Set problem - Put the lines from the one containing "Task: Click the blue" through the one containing "Action: (x=35, y=66)", inclusive, into a numbered list, leaving out any blank lines.

Exercise data -

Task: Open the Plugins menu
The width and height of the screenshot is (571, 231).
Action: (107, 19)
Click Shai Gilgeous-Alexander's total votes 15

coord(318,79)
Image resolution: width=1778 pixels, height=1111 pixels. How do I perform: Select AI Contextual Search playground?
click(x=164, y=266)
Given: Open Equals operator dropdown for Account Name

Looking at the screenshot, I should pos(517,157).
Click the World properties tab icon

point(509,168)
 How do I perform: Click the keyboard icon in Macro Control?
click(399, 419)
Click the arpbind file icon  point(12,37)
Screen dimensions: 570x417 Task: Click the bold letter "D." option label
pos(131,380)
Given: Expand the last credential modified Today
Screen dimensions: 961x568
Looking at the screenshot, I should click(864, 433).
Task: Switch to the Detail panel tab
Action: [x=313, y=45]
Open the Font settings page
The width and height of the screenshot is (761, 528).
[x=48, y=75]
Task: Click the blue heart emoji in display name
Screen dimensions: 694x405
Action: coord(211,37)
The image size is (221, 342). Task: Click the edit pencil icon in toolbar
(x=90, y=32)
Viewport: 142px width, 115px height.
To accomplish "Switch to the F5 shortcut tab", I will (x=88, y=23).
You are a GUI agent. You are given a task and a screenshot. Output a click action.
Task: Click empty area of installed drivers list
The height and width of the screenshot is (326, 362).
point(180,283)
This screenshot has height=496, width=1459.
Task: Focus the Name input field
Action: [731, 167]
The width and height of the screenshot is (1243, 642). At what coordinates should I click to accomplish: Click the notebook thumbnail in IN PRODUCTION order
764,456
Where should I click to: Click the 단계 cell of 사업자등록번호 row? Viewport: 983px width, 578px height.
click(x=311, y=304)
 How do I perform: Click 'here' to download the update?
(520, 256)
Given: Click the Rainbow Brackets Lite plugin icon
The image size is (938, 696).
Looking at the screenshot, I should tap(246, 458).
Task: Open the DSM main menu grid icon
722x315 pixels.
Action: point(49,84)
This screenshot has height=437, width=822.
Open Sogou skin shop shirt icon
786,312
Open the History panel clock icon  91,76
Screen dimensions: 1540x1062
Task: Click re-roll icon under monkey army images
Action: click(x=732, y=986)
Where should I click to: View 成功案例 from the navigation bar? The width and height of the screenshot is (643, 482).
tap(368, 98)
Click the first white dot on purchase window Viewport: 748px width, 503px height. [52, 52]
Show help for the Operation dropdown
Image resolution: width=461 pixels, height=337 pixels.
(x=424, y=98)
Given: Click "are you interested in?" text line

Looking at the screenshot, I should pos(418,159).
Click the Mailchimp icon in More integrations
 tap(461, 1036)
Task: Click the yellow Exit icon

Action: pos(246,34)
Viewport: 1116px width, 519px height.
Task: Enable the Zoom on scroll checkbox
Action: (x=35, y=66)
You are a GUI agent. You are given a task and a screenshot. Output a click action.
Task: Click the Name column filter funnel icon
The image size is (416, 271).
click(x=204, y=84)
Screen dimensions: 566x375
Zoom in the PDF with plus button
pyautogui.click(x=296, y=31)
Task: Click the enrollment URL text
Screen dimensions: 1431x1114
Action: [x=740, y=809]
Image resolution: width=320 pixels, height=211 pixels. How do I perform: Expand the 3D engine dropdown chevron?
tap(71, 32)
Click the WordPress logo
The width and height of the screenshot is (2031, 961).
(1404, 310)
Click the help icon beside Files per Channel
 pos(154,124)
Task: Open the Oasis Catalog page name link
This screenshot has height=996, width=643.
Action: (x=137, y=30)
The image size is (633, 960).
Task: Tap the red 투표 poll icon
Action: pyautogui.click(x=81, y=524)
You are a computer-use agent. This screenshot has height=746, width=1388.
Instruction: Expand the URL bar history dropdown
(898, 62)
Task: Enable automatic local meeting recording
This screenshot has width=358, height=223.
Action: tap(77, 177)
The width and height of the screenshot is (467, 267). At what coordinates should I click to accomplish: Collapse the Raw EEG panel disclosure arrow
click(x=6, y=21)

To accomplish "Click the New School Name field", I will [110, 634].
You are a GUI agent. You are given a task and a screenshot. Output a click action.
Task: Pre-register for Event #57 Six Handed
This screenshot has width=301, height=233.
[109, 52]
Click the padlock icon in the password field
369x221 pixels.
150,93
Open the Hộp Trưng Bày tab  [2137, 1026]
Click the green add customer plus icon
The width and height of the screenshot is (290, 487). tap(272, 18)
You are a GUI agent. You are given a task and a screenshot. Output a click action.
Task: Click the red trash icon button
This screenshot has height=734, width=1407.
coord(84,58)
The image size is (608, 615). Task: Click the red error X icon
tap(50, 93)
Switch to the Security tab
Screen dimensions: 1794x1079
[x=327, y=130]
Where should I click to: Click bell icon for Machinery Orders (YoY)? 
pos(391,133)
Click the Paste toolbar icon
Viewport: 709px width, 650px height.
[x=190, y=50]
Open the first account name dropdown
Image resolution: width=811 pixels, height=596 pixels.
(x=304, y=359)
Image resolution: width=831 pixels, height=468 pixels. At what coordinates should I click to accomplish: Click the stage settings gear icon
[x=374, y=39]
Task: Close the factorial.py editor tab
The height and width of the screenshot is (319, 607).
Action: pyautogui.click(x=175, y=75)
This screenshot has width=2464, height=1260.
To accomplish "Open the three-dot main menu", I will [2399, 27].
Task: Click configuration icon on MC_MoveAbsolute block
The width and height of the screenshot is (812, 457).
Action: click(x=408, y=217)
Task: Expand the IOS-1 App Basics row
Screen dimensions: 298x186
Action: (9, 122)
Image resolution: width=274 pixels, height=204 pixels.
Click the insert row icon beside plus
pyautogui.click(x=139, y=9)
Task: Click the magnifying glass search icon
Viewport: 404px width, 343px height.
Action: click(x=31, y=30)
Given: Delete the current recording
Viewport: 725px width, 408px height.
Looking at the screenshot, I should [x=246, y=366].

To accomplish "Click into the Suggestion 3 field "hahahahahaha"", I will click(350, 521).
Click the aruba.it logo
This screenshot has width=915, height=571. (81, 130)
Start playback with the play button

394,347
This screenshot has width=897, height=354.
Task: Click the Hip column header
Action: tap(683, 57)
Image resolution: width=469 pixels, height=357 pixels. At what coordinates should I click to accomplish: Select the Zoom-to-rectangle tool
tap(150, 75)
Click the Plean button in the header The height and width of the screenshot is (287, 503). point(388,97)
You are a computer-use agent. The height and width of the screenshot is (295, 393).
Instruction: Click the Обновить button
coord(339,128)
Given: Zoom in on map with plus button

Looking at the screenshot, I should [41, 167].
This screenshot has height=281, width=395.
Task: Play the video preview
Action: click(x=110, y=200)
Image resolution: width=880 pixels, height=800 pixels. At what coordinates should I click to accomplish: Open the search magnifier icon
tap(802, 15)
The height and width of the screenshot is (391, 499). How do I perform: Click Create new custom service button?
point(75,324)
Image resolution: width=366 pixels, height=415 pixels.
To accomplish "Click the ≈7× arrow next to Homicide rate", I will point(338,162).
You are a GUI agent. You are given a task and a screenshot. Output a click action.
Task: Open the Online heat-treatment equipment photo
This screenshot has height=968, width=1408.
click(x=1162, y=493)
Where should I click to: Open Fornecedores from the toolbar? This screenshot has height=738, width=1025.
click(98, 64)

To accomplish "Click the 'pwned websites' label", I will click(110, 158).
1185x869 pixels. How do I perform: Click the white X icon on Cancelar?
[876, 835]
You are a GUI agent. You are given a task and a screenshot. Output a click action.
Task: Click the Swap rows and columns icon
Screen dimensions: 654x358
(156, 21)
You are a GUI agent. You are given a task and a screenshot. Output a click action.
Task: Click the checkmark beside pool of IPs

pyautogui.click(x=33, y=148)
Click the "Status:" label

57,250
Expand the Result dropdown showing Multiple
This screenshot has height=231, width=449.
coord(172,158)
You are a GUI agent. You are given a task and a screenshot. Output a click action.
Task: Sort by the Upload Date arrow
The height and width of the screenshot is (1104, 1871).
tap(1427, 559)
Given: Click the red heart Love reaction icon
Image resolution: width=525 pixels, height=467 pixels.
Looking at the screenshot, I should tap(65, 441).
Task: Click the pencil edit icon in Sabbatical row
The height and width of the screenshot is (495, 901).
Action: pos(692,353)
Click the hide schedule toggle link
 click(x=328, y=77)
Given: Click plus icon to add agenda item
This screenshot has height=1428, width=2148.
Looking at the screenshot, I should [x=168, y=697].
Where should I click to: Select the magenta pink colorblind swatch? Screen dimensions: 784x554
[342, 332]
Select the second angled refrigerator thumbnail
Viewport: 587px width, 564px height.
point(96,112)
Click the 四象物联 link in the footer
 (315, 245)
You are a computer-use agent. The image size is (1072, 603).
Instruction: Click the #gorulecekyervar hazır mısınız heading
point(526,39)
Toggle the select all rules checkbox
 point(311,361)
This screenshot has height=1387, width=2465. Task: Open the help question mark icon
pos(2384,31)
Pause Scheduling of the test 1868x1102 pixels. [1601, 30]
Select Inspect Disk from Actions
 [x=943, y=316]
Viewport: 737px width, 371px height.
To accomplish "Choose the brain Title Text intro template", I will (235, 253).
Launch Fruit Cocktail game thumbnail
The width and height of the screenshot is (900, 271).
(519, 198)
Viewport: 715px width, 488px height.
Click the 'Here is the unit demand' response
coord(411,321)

Answer to the problem -
1. Task: Click the blue heart emoji in display name
2. Screen dimensions: 694x405
3. Action: coord(211,37)
4. The image size is (221, 342). Task: Click the edit pencil icon in toolbar
5. (x=90, y=32)
6. Viewport: 142px width, 115px height.
7. To accomplish "Switch to the F5 shortcut tab", I will (x=88, y=23).
8. You are a GUI agent. You are given a task and a screenshot. Output a click action.
9. Task: Click empty area of installed drivers list
10. The height and width of the screenshot is (326, 362).
11. point(180,283)
12. This screenshot has height=496, width=1459.
13. Task: Focus the Name input field
14. Action: [731, 167]
15. The width and height of the screenshot is (1243, 642). At what coordinates should I click to accomplish: Click the notebook thumbnail in IN PRODUCTION order
16. 764,456
17. Where should I click to: Click the 단계 cell of 사업자등록번호 row? Viewport: 983px width, 578px height.
18. click(x=311, y=304)
19.  How do I perform: Click 'here' to download the update?
20. (520, 256)
21. Given: Click the Rainbow Brackets Lite plugin icon
22. The image size is (938, 696).
23. Looking at the screenshot, I should tap(246, 458).
24. Task: Open the DSM main menu grid icon
25. 722x315 pixels.
26. Action: point(49,84)
27. This screenshot has height=437, width=822.
28. Open Sogou skin shop shirt icon
29. 786,312
30. Open the History panel clock icon  91,76
31. Screen dimensions: 1540x1062
32. Task: Click re-roll icon under monkey army images
33. Action: click(x=732, y=986)
34. Where should I click to: View 成功案例 from the navigation bar? The width and height of the screenshot is (643, 482).
35. tap(368, 98)
36. Click the first white dot on purchase window Viewport: 748px width, 503px height. [52, 52]
37. Show help for the Operation dropdown
38. Image resolution: width=461 pixels, height=337 pixels.
39. (x=424, y=98)
40. Given: Click "are you interested in?" text line
41. Looking at the screenshot, I should pos(418,159).
42. Click the Mailchimp icon in More integrations
43.  tap(461, 1036)
44. Task: Click the yellow Exit icon
45. Action: pos(246,34)
46. Viewport: 1116px width, 519px height.
47. Task: Enable the Zoom on scroll checkbox
48. Action: (x=35, y=66)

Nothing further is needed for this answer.